Super Slow Network

From: Jonathan Williams <jonathw_at_shubertorg.com>
Date: Wed, 08 Aug 2001 09:36:14 -0400

Ok...a little background first:
Each of our ES40 servers has 4 network cards: Two gigabit cards, and two 10/100 cards. They are configured with NetRAIN, so there are only two active cards at any given time (one gigabit and one 10/100). After talking with Compaq we decided to set the netrain configuartion in the /etc/inet.local file, rather than the rc.config file (something about 5.0a not supporting the gigabit cards with netrain in rc.config...but it works just fine with the inet.local). So in our inet.local file, there are these lines:
/sbin/ifconfig alt0 down
/sbin/ifconfig alt1 down
/sbin/ifconfig nr0 10.0.25.36 netmask 255.255.255.0 add alt0,alt1
/sbin/ifconfig nr1 10.0.21.36 netmask 255.255.255.0 add ee0,ee1

This is the configuration we have been using in all our servers for quite a while now. We even have this setup on our new 5.1 box, just so it's the same as the others--and it has been working great.
Now for the problem:
Yesterday our Network guys were making some changes to our production network--and wanted to do a test. They wanted to put the 5.1 box on a separate VLAN. Mostly to keep the production and development environments separated by routers and switches and whatever else they use.
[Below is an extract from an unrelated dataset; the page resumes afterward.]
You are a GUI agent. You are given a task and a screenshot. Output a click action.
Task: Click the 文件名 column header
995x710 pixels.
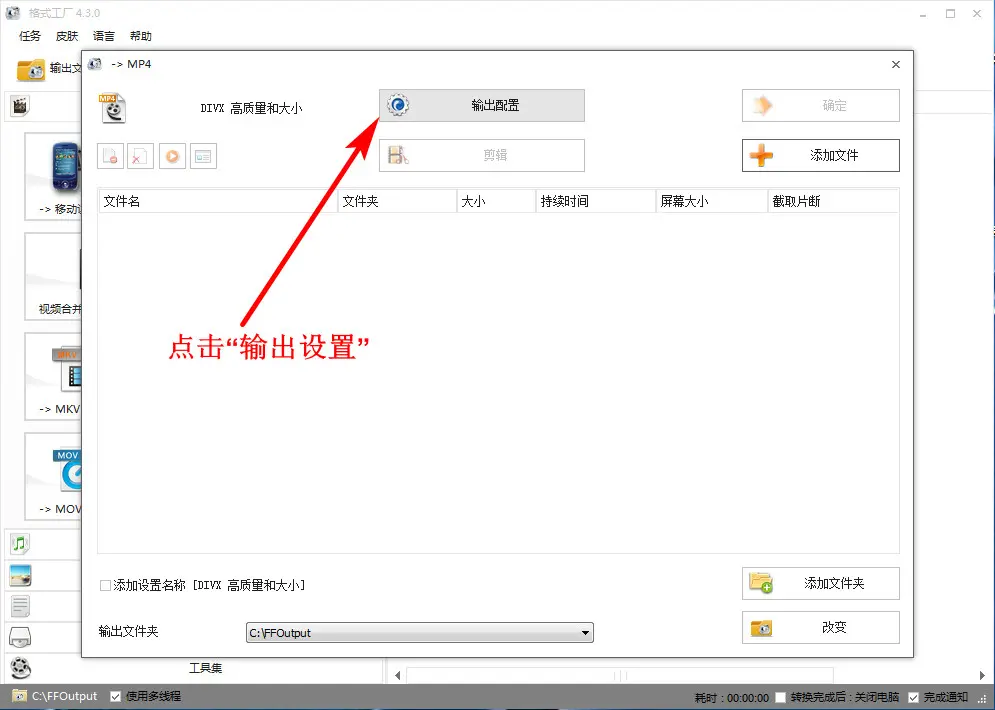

On my end, all I had to do was change the IP address of the machine, as well as the default gateway. I made these changes and they made their changes, and everything seemed fine. That is until we tried connecting to any of the production databases. This failed miserably. We use Informix databases, and we were unable to use any of the databases. I know this isn't an Informix group, but perhaps there is a guru or two out there anyway (but Informix isn't our only problem, so don't stop reading yet). In informix, we can bring a database online (oninit -v), but we can't run any applications against the database when connecting through a "soc" (ie dbaccess, onmonitor, etc). If we change the INFORMIXSERVER variable to point to the "shm" instead of a "soc" it works great. Any suggestions why we can't use a soc?
Anyway...we thought somehow the network changes were to blame, so we went back to our original configuration, and the network guys put the network back EXACTLY how it was. It didn't fix any problems with informix, and then we started to notice a different problem. Network slowness. Any files that are transferred to or from this system go at an extremely slow rate (about 10 minutes PER Megabyte (yes, megabyte). I can't figure out what the problem is--being all the settings are back how they were. I did notice two odd things that probably mean a lot to somebody out there. One is that when I do netstat -nr, it show all the routes, and they are correct--but usually it just says "Route Tree for Protocol Family 2", but now it says this PLUS it says "Route Tree for Protocol Family 26" right above it. There are no routes listed under this heading, but I'm not sure why it is there in the first place (none of the other systems have this). The second odd thing I noticed was with a
"netstat -I nr1", it shows the network statistics for the device, and this is what it shows:
Name Mtu Network Address Ipkts Ierrs Opkts Oerrs Coll
nr1 1500 <Link> 2:50:8b:b9:e9:76 917698 0 802077 1318 5374
nr1 1500 DLI none 917698 0 802077 1318 5374
nr1 1500 10.0.21 imperial 917698 0 802078 1318 5374

I'm pretty sure that the outbound packet errors and the collisions are a bad thing. But for the life of my I can't tell why this is happening.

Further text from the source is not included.